Доведенный до исступления муж, согласившись с матерью Пелагеи, притащил ее в полицию и попросил городничего наказать жену розгами. Это — второе вмешательство полиции в тайны дивеевской святости.

Городничий велел привязать Пелагею к скамье и так высек, что «клочьями висело тело, кровь залила всю комнату, а она, моя голубушка, хоть бы охнула», рассказывала впоследствии мать.

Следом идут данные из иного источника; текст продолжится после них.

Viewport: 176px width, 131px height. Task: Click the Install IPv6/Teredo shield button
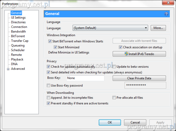(x=139, y=54)
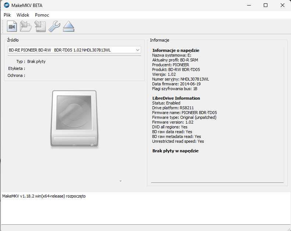The height and width of the screenshot is (231, 291).
Task: Click the Open Disc folder toolbar icon
Action: coord(26,26)
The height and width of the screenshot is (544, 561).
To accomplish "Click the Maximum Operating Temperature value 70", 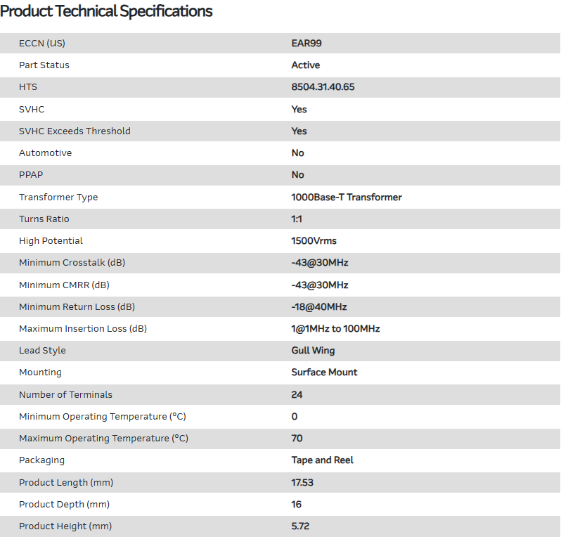I will tap(297, 439).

На время «дурочка» как будто утихла. Но потом опять стала буйствовать. Тогда муж заказал для жены, как для дикого зверя, железную цепь с кольцом, собственными руками заковал ее, привинтил кольцо к стене и начал истязать. Но иногда ночью она обрывала цепь, потому что была очень сильна, и бегала по городу, наводя на всех ужас.

Однажды в лютую зимнюю стужу, полуголая, спряталась на паперти церкви, в гробу, приготовленном для умершего от холеры солдата, и здесь ждала смерти. Завидя церковного сторожа, выскочила из гроба и бросилась к нему, моля о помощи. Тот, в ужасе от привидения, взбежал на колокольню и, забив набат, всполошил весь город.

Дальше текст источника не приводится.